Kıskanmıştım. Çok uzun zamandır sürekli seanslarını takip ettiği, çok izlemek istediğim bir filme gidiyorlardı. O sinema salonu hakkında da birçok dergide yazılar okumuştum. Oraya gitmeyi öyle istiyordum ki. Ayrıca Yağmur haklıydı. Artık oksijen tüpü yoktu, kanül yoktu, iltihaplı ciğerler yoktu. Aslında ‘yoktu’ o kadar doğru bir kelime değil. Duraklamıştı denebilir. Ama farklı hissetmiyordum. Sadece daha kolay nefes alabiliyordum. Ciğerlerimde bir hafifleme yoktu, başımın dönmesi de geçmemişti.

M: Saol cnm :D

Y: Ceyda ve Yusuf da yanımda, onlar da çok selam söylüyor.

Telefona bakıp aptal aptal gülümsedim.

M: Çok öpüyorum onları. Barış ne yapıyor?

Yağmur’dan çevrimiçi görünümü bir süre öyle kaldı. Yaklaşık 3 dk sonra tekrar yazdım.

M: Yağmur?

Y: Şey, Mira...

M: Ne oldu?

Y: Buse’yle. Resmen…

M: ?

Y: Yiyişiyorlar yani! Ay ne diyim! Literatürümü böylesine bir alanda genişletmek de çok bana uygundu ya yani(!) Koskoca Yağmur Atalay’ın kelimelerini seçememesine yönlendiren bu aptal, kendini bad boy sanan şu çocuğun (manikürümü feda ederek) yüzünü tırnaklayacağım!

M: Anladım. Neyse, biz havalimanına epey yaklaştık. Birazdan telefonumu kapatıcam. İnince tekrar konuşuruz. Herkese selamlar.

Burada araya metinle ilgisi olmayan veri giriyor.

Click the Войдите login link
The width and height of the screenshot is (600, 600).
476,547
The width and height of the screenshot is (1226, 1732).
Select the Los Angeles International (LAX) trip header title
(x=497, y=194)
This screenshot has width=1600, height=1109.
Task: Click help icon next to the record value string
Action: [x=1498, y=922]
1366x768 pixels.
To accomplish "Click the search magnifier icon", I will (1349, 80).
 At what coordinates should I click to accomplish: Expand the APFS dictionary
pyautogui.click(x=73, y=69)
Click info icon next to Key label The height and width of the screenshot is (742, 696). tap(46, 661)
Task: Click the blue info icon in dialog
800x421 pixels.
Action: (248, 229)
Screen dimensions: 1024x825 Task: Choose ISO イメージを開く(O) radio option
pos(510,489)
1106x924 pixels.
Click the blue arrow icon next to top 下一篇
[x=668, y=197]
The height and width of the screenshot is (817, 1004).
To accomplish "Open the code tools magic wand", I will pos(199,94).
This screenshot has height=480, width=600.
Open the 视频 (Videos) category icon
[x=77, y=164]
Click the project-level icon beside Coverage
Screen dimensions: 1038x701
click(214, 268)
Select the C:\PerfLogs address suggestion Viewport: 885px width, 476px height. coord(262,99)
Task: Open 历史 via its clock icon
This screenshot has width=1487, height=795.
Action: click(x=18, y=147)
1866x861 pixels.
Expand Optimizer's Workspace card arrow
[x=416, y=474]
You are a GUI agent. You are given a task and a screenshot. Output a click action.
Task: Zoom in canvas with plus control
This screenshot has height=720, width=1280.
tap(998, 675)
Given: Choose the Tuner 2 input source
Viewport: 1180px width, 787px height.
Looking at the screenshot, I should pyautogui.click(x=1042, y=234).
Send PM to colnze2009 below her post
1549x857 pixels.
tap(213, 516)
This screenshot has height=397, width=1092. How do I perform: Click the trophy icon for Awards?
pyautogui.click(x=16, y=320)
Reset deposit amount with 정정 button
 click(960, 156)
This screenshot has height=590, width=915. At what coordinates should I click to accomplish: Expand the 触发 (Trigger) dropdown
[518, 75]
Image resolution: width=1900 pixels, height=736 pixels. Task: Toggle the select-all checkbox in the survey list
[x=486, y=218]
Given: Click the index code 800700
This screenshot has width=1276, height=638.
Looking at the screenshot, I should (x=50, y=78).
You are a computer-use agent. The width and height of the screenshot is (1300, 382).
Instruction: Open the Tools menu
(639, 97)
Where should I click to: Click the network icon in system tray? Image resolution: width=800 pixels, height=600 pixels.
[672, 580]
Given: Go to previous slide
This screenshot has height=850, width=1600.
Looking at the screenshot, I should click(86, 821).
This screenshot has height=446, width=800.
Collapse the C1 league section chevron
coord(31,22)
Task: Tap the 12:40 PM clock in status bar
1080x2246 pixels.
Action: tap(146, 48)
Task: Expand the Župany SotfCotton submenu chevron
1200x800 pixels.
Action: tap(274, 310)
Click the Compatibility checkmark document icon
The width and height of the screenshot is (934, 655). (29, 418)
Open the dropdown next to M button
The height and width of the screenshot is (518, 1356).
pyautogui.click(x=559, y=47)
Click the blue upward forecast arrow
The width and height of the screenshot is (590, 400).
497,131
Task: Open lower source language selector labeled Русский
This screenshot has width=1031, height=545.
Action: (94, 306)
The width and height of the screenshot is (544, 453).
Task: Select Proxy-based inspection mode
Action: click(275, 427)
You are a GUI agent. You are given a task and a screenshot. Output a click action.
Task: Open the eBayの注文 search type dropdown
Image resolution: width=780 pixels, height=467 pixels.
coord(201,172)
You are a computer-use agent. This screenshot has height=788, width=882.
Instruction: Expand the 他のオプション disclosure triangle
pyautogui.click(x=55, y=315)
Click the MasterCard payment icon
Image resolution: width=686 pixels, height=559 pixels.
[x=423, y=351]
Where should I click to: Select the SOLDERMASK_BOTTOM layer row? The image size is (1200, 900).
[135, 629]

Y: Tamam aşkım çok öptümm <3

M: Bendee :D

Sıkıcı ve yorucu bir uçak yolculuğundan sonra havalimanının kapısında bekleyen tek boş taksiye binerek hastaneye gittik. Annem doktoruma İsviçre’den getirdiğimiz raporları verdi. Ardından kan tahlili yapıldı. Sonuçlar için yaklaşık 2 saat bekledikten sonra her şeyin yolunda olduğunu ama akciğerlerimde oluşan iltihabın ödem bıraktığını ve büyümesinin olanaklı olduğunu öğrendikten sonra eve gidebildik. Yukarı çıkıp yatağıma uzandım. Öğleden sonra olmuştu bile.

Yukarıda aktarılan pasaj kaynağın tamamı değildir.